Conformément aux valeurs catholiques et à l’éthique de l’université de St Mary’s, le centre Bakhita n’est pas seulement un lieu d’apprentissage académique, mais cherche à offrir à ses étudiants des occasions de s’engager et de mettre leurs connaissances au service de la communauté au sens large.

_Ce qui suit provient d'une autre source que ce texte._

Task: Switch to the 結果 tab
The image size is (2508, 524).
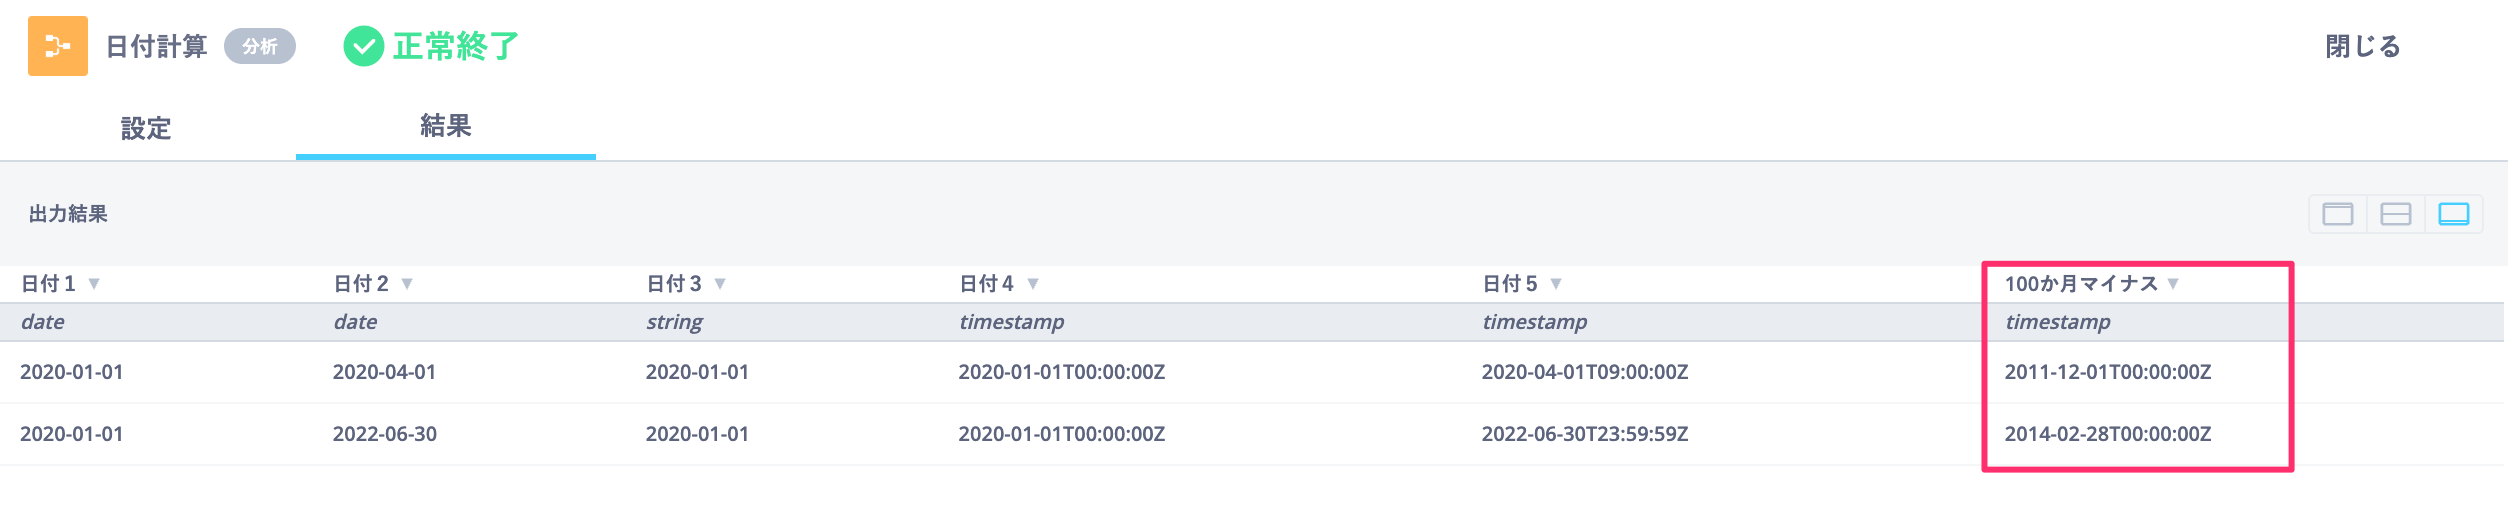Action: tap(446, 126)
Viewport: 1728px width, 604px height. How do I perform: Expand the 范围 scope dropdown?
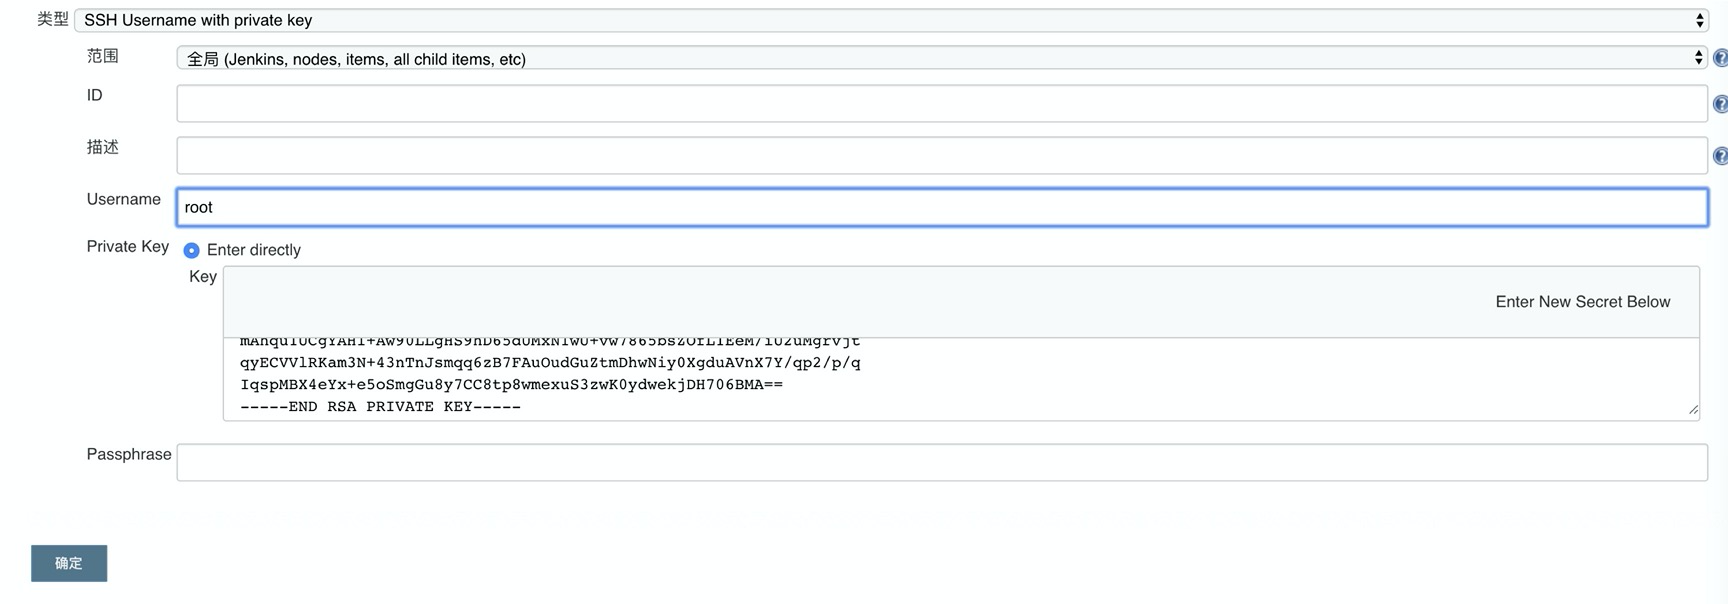(940, 58)
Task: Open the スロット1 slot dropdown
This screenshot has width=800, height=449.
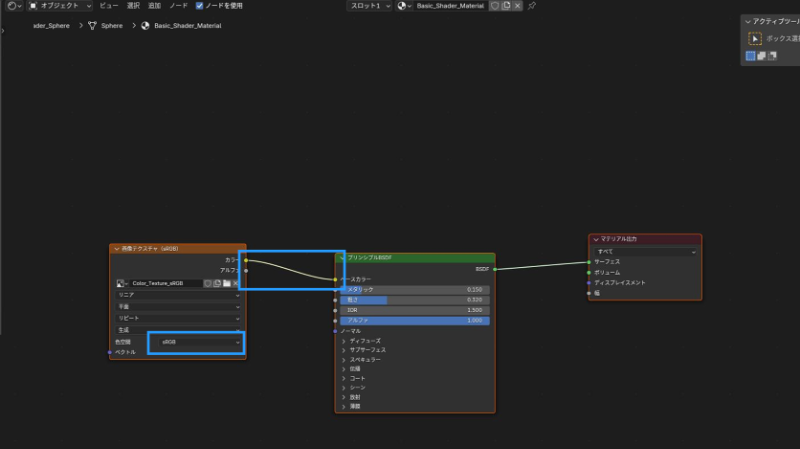Action: coord(369,6)
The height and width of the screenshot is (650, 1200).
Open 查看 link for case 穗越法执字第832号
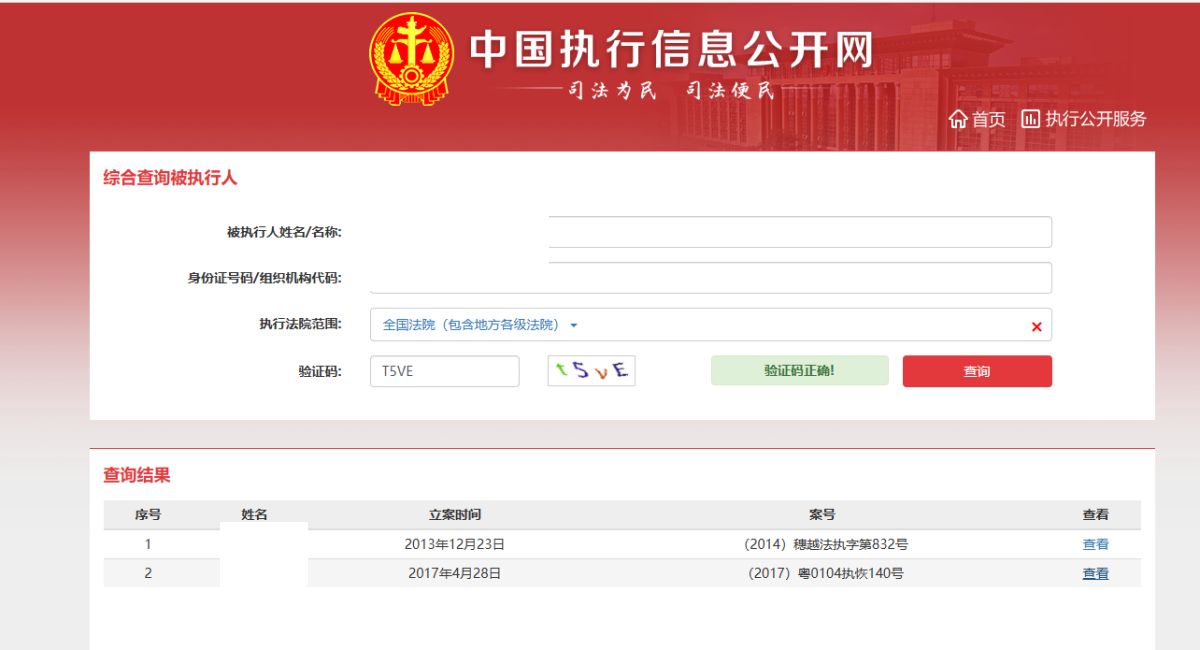(x=1095, y=545)
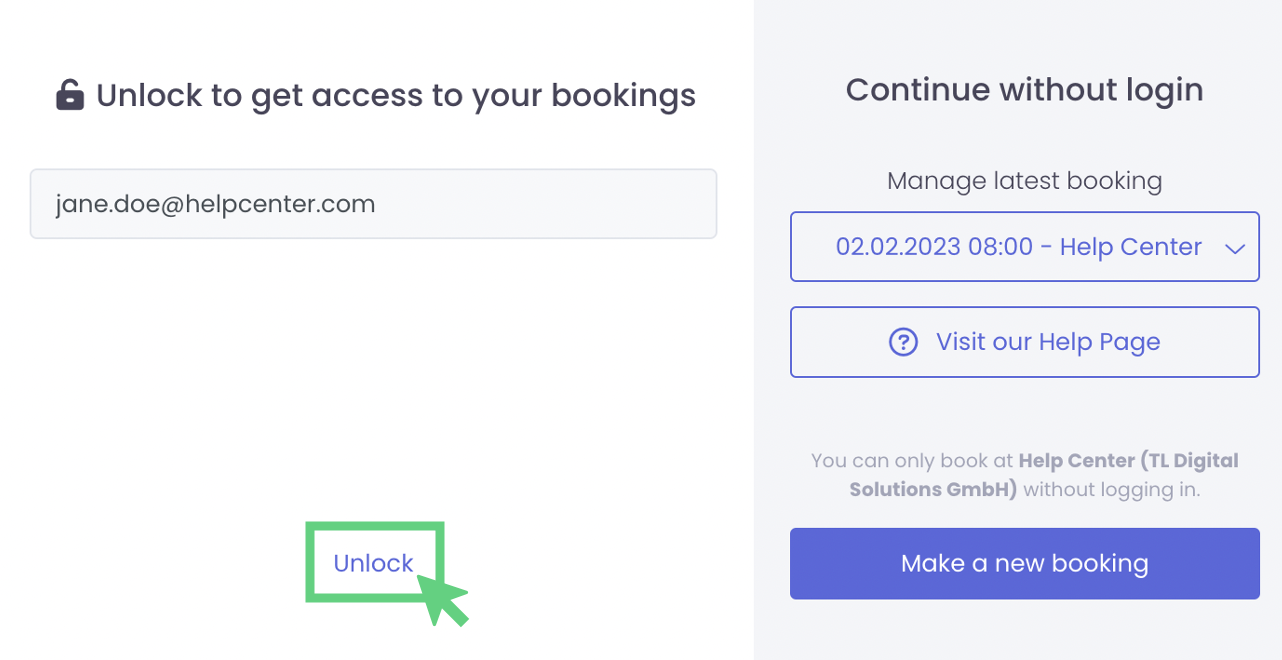Open the latest booking dropdown
Screen dimensions: 1282x660
click(x=1024, y=247)
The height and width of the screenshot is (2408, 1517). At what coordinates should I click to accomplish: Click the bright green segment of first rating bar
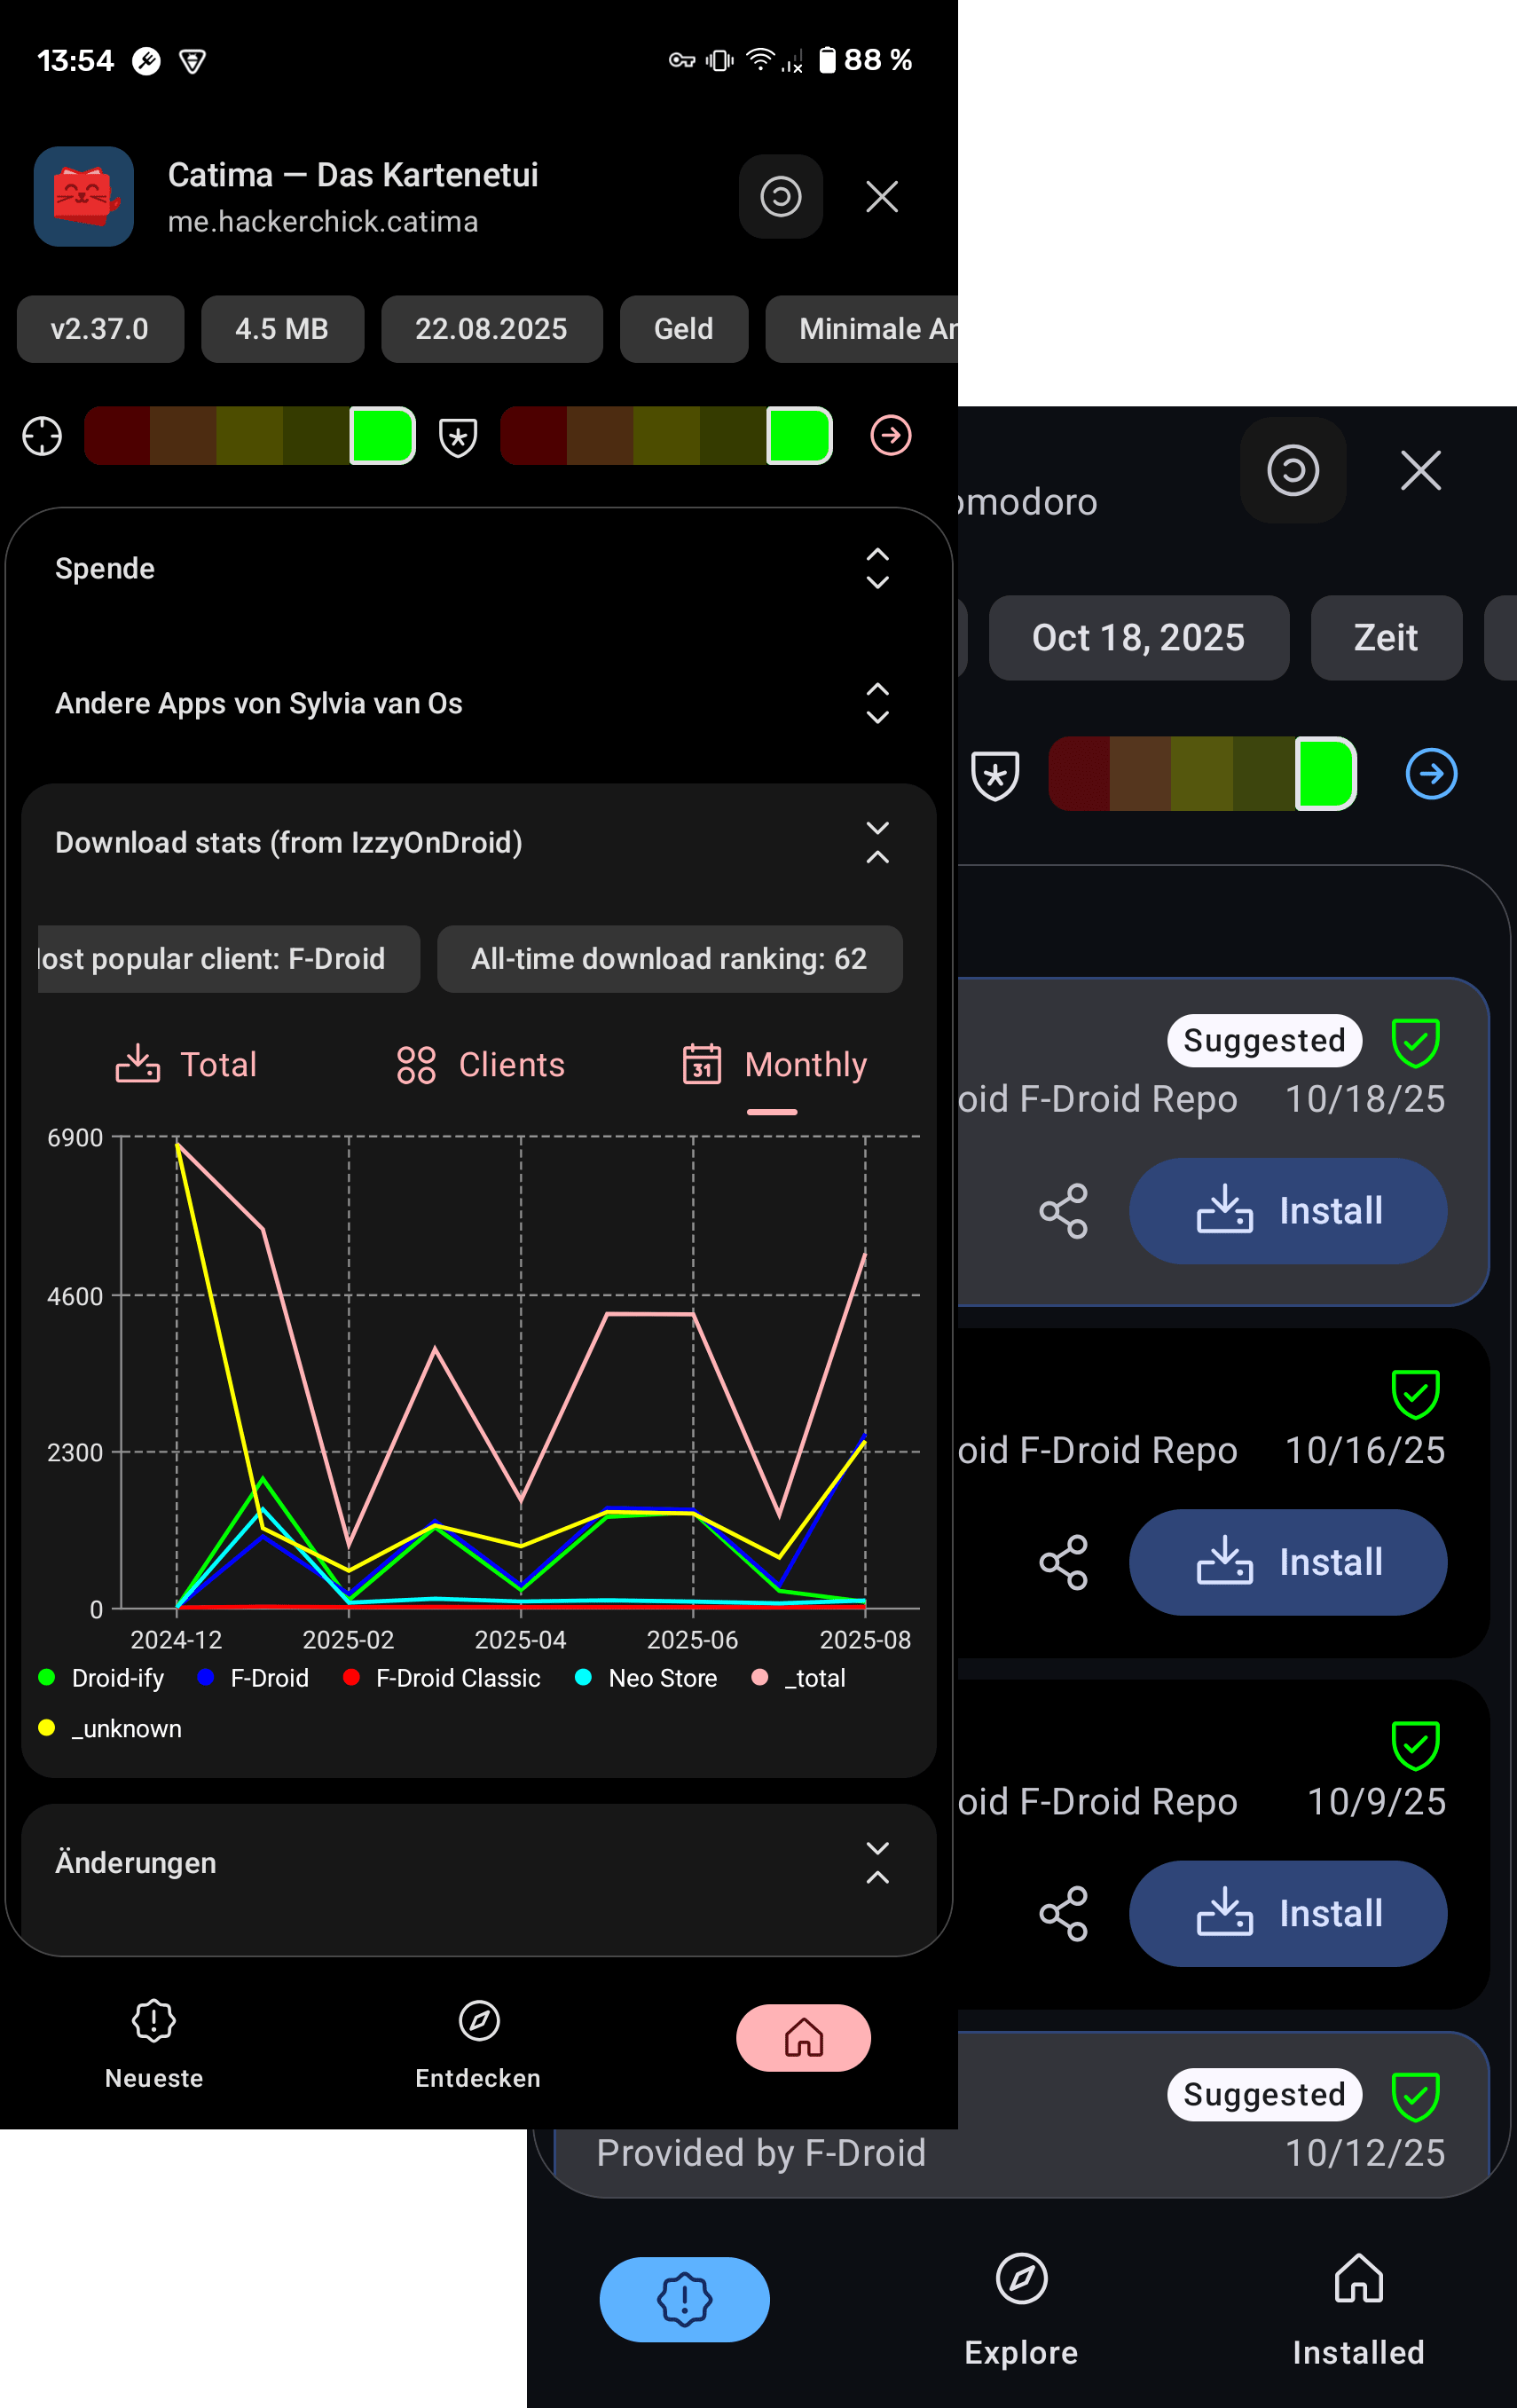click(x=382, y=436)
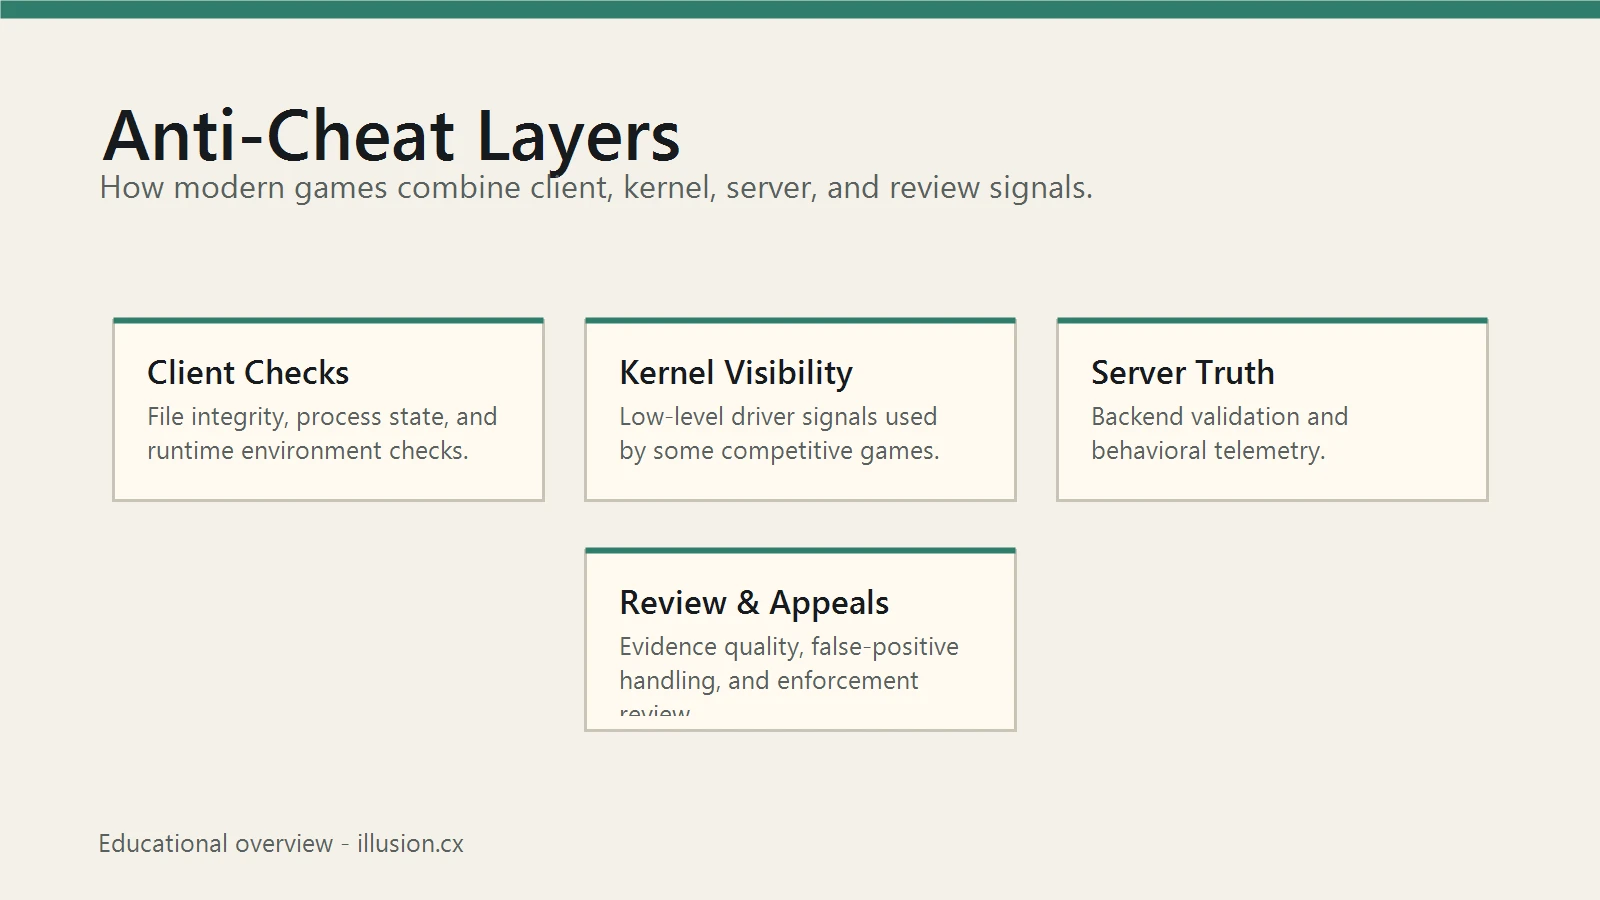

Le programme Horizons Summer School est l’un des projets actuellement soutenus par le centre. Il donne aux étudiants la possibilité de se porter volontaires en tant que tuteurs pour soutenir un groupe de femmes qui ont survécu à l’exploitation dans le cadre d’un programme d’apprentissage d’une durée de huit semaines. Ces femmes sont toutes sur la voie de la guérison des traumatismes causés par l’exploitation dont elles ont été victimes. Le programme leur donne l’occasion de développer leurs compétences et leur employabilité, mais aussi, et c’est important, de se (re)connecter avec elles-mêmes et avec les autres, en créant des relations positives et un réseau de soutien dont elles ont tant besoin. Le programme comprend des cours d’informatique, d’anglais, de cuisine et de nutrition, mais aussi des activités physiques telles que le yoga et le Pilates, pour se reconnecter avec son corps et apprendre à en prendre soin. Enfin, le théâtre et l’écriture créative aident les femmes à renouer avec leurs émotions et à trouver des moyens de les exprimer. Le rôle des tuteurs bénévoles est de les accompagner pendant le programme, de les soutenir dans leur apprentissage, de les encourager à s’exprimer et d’essayer de créer, en l’espace de quelques semaines, une relation de confiance simple et vivifiante. Ce qui m’a frappé dans cette expérience, c’est l’engagement de chaque femme dans le programme, le sentiment de solidarité, de sollicitude et de soutien mutuels, mais aussi la gratitude visible pour l’aide reçue.

Enfin, le Centre Bakhita soutient et collabore avec Caritas Bakhita House, un projet du diocèse de Westminster, géré par Caritas. Bakhita House est un refuge pour les femmes victimes d’exploitation et de la traite des êtres humains. Elle offre un soutien holistique à des femmes extrêmement vulnérables qui sont en train de reconstruire leur vie après avoir subi différentes formes d’abus et d’expériences traumatisantes. Ce projet s’appuie sur des principes tirés de la foi catholique : le soutien bienveillant et l’engagement à long terme, le respect de la dignité de chaque personne, la création d’une communauté qui puisse nourrir un sentiment d’enracinement et d’appartenance, ainsi que l’importance de la spiritualité.

Cela fait maintenant près d’un an que je travaille à temps partiel à la Maison Bakhita, aux côtés des travailleurs sociaux, des thérapeutes, des bénévoles et, bien sûr, des résidentes. Je pense que ce que je trouve le plus spécial dans ce projet, c’est que des personnes qui ont connu les pires formes de trahison et la rupture de toutes les relations humaines saines peuvent reconstruire leur vie et leur confiance en l’humanité, trouver un sentiment de communauté et d’appartenance et même, en citant les mots d’une ancienne résidente, « découvrir une sorte d’amour dont la plupart [of them] ne soupçonnaient pas l’existence ».